As a result, since the cellular network is configured to receive the signals from the MU 135, the cellular network is capable of determining a location of the MU 135 in a substantially similar manner as the server 105 when the MU 135 was operating using the protocol of the WiFi network 100 (e.g., triangulation, RSSI, GPS, etc.). However, according to the exemplary embodiments of the present invention, even though the MU 135 is operating as a cellular phone and associated with the cellular network, the AP 120 equipped with the sensor 122 may receive the signals broadcasted from the MU 135. Since the sensor 122 is configured to receive cellular signals, according to a first exemplary embodiment, the server 105 may be forwarded these signals including parameters of the MU 135 so that the server 105 and the WiFi network 100 may also determine the location of the MU 135. According to a second exemplary embodiment, the sensor 122 may be configured to receive the cellular signals from the MU 135 and determine the location. Consequently, data relating to the location of the MU 135 may be forwarded to the server 105. Thus, according to the exemplary embodiments of the present invention, the WiFi network 100 may determine the location of the MU 135 whether the MU 135 is operating in either mode (e.g., WiFi or cellular) since the AP 120 is configured to receive WiFi signals and the sensor 122 is configured to receive cellular signals.

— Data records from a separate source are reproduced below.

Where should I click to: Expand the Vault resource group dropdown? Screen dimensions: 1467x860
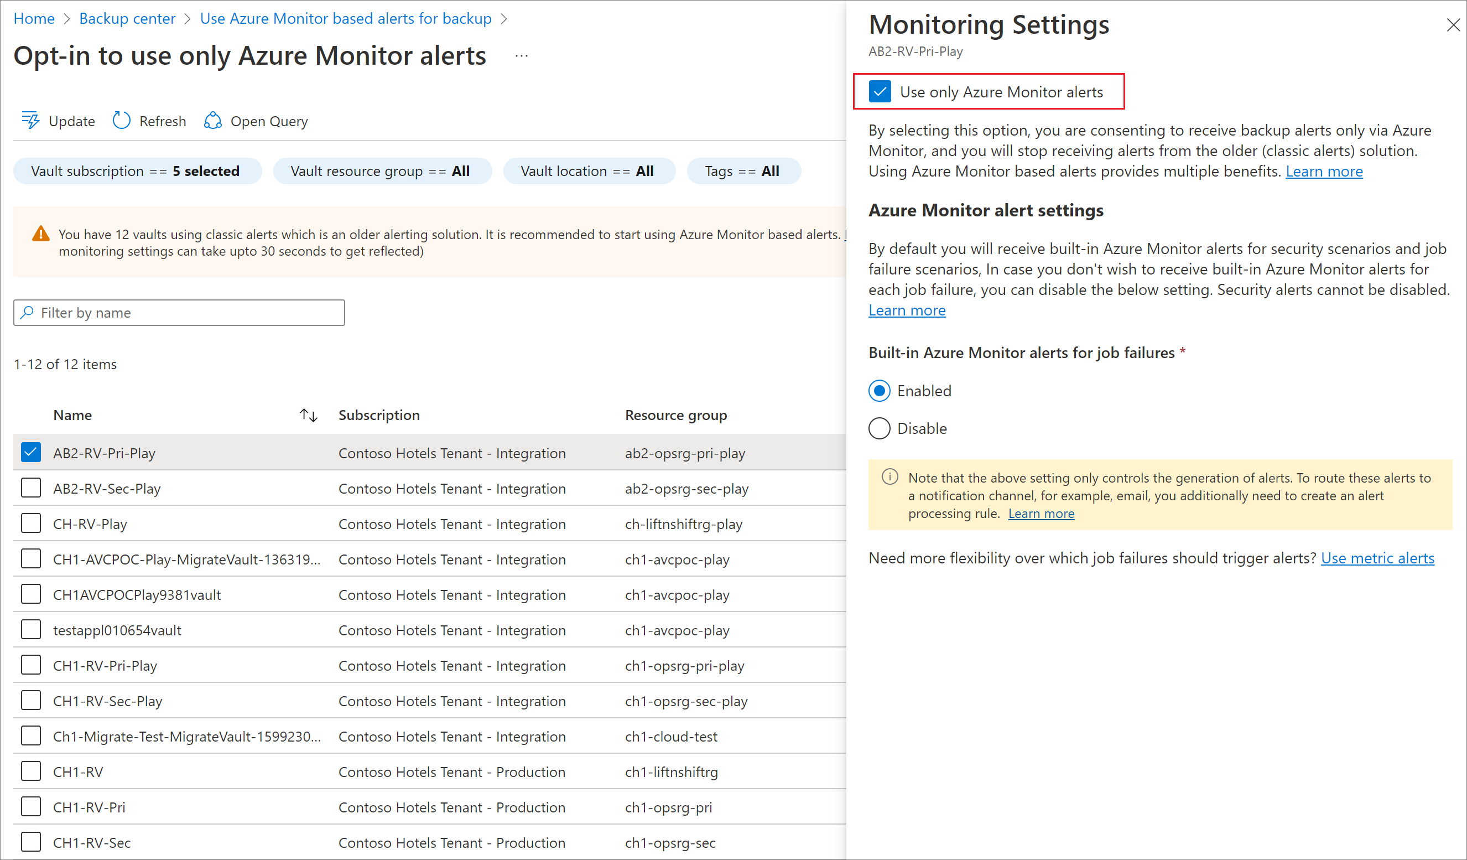400,171
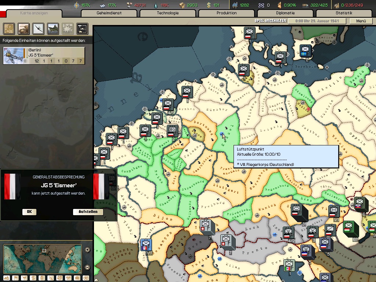This screenshot has width=376, height=282.
Task: Switch to terrain map mode
Action: (x=7, y=278)
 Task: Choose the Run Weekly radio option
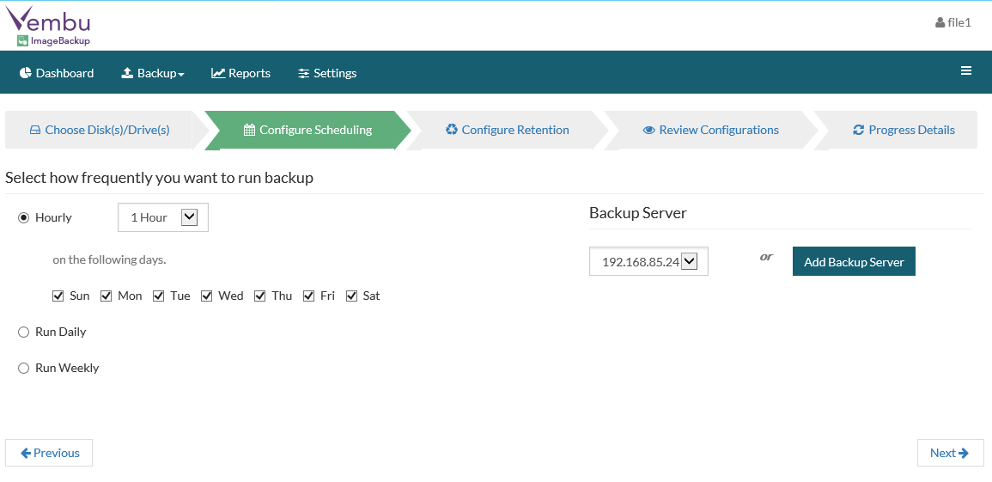(x=24, y=368)
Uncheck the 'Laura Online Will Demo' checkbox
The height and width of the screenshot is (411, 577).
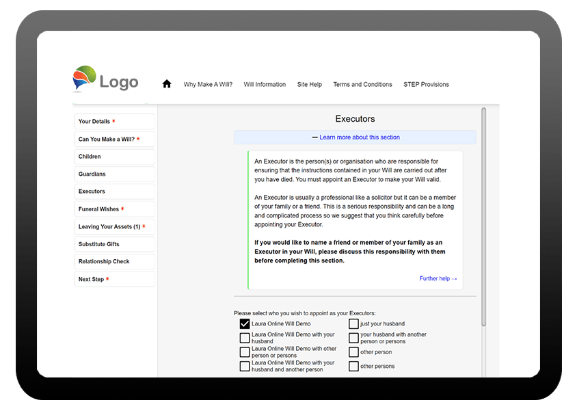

FIG. 3 shows a method 1000 for determining a location of an MU according to an exemplary embodiment of the present invention. The method 1000 may relate to determining the location of the MU 135 that operates in at least two modes such as WiFi and cellular. It should be noted that the method 1000 is described below with a perspective of the WiFi network 100, in particular relating to the server 105. The method 1000 will be described with reference to the WiFi network 100 of FIG. 1 and the cellular network of FIG. 2.
In step 1005, determination is made whether the MU 135 is associated with the WiFi network 100. Specifically, the determination may relate to whether the MU 135 is operating with a protocol of the WiFi network 100. Thus, the determination may indicate whether or not the AP 120 is configured to receive signals broadcasted by the MU 135.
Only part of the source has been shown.